_Task to complete_:
Of the entries below, return only those lines from the line with "1092x1092 pixels." to the line with "The height and width of the screenshot is (864, 1079).", exactly, both included.

_Data in this exercise_:
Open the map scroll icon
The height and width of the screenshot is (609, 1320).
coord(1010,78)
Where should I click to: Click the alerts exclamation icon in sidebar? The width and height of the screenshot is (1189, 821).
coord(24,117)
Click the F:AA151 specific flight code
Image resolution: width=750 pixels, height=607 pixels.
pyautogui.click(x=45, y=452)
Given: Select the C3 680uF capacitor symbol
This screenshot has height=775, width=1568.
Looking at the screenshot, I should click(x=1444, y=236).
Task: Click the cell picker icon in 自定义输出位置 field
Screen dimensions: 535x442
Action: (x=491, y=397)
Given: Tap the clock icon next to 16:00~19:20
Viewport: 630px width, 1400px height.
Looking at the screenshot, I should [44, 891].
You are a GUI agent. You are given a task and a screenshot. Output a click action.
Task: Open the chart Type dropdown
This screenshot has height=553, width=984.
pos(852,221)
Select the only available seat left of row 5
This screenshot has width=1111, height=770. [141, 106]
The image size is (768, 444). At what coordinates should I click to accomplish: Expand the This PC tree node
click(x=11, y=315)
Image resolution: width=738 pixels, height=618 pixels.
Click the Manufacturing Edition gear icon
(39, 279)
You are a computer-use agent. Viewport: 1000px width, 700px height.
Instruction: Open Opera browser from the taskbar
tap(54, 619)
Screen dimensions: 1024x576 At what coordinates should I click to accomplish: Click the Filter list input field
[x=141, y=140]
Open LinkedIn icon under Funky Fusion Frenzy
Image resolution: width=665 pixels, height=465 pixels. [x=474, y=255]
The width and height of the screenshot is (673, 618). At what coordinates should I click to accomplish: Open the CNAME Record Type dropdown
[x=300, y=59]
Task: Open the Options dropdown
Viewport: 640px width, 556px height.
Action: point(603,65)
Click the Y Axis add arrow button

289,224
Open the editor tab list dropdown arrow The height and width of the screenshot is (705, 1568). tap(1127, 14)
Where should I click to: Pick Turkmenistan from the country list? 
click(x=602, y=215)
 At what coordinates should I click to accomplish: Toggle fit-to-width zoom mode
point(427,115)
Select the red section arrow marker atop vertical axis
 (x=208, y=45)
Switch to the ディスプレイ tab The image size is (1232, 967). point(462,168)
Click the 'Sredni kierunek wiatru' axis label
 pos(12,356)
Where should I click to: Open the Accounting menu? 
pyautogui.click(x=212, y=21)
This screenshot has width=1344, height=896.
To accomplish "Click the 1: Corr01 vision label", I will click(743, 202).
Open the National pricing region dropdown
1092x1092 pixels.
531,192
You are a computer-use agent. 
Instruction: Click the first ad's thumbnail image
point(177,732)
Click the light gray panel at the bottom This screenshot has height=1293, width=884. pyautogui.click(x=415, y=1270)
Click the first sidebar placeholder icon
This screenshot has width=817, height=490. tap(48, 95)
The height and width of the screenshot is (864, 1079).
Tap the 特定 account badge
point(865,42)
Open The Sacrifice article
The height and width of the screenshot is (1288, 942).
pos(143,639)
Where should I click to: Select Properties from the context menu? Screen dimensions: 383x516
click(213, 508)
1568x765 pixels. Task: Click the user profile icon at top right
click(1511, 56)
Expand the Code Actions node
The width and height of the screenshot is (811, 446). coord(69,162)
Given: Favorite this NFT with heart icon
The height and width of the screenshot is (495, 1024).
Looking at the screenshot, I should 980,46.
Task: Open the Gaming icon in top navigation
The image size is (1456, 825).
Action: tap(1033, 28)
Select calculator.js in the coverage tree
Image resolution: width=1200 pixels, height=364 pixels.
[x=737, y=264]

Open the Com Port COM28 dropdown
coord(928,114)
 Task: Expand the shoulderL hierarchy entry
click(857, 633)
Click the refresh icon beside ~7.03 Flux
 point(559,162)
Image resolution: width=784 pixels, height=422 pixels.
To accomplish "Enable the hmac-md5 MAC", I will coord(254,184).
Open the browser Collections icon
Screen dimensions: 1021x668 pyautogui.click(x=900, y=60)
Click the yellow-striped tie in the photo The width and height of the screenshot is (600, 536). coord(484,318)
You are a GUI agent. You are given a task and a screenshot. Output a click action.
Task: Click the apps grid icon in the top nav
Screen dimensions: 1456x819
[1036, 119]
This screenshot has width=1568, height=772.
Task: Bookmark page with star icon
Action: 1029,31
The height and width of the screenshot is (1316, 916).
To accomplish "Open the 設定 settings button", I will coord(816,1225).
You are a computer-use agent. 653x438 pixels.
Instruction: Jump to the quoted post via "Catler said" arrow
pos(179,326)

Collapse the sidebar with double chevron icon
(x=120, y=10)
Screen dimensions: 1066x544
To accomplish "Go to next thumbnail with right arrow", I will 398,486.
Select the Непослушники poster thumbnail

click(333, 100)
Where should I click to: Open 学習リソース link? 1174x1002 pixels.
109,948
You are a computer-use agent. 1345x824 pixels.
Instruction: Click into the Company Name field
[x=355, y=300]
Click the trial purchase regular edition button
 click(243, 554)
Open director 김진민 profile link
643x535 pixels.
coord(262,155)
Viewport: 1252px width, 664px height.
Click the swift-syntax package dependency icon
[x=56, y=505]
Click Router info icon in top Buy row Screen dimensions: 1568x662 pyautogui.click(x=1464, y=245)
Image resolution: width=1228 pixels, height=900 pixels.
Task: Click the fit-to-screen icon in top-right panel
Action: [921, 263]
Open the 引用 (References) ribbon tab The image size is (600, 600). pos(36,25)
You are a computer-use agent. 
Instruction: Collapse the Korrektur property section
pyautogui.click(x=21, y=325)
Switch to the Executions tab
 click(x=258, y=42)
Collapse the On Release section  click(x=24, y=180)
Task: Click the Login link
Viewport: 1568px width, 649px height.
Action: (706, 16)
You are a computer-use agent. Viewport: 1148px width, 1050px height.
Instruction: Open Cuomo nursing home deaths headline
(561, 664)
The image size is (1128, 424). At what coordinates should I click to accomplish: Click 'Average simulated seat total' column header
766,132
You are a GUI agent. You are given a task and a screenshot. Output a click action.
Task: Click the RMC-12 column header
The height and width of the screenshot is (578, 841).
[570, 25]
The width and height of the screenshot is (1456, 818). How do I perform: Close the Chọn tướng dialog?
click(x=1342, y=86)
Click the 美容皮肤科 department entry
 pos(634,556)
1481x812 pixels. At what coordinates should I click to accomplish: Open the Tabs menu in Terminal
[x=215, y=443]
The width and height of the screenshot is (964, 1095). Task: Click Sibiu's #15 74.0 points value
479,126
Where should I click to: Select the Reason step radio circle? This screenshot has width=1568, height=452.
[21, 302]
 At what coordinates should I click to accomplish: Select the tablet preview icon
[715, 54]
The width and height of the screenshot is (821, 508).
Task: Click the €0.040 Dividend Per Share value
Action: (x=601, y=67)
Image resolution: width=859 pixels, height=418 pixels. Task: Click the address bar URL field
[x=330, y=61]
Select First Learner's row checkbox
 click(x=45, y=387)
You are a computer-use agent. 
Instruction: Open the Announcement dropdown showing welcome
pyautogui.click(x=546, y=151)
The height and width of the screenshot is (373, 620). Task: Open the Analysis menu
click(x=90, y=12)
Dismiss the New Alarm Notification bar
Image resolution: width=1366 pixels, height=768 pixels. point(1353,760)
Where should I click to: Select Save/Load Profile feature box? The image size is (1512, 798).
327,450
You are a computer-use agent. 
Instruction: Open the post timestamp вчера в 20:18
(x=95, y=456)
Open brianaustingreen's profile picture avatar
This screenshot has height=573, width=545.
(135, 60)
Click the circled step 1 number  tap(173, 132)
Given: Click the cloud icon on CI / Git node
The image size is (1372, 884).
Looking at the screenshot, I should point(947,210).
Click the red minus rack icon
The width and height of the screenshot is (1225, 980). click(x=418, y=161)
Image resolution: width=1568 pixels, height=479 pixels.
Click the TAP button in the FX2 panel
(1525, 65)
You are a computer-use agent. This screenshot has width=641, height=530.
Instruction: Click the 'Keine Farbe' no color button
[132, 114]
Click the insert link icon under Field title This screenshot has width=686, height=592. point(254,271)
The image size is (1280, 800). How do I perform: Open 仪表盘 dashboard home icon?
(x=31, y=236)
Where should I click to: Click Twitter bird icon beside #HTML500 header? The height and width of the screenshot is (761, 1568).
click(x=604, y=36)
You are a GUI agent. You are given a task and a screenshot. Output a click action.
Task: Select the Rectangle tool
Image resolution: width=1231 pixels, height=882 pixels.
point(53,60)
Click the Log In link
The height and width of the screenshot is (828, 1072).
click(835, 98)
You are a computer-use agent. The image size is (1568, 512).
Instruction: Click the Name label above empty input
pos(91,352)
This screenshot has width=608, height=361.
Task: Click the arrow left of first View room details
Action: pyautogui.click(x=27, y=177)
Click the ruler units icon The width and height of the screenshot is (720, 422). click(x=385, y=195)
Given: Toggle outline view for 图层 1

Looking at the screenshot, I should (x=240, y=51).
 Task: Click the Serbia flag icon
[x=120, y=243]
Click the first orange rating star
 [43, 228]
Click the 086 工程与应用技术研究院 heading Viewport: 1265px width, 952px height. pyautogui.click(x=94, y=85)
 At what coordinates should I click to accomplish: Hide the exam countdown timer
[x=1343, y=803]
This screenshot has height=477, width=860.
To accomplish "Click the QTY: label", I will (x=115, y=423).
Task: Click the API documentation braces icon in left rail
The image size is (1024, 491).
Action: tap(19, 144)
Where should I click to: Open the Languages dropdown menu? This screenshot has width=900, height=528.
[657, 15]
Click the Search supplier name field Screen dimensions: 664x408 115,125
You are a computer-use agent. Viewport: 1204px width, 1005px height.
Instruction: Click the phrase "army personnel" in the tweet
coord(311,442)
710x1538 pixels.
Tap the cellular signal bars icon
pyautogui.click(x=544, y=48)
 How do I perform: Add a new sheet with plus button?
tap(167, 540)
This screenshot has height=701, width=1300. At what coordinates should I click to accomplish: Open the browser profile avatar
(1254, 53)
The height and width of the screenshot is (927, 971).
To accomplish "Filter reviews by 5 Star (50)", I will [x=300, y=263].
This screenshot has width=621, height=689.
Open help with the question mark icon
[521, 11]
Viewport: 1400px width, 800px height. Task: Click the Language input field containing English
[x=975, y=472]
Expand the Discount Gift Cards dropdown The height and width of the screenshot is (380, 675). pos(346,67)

_Exercise output_:
1092x1092 pixels.
531,192
You are a computer-use agent. 
Instruction: Click the first ad's thumbnail image
point(177,732)
Click the light gray panel at the bottom This screenshot has height=1293, width=884. pyautogui.click(x=415, y=1270)
Click the first sidebar placeholder icon
This screenshot has width=817, height=490. tap(48, 95)
The height and width of the screenshot is (864, 1079).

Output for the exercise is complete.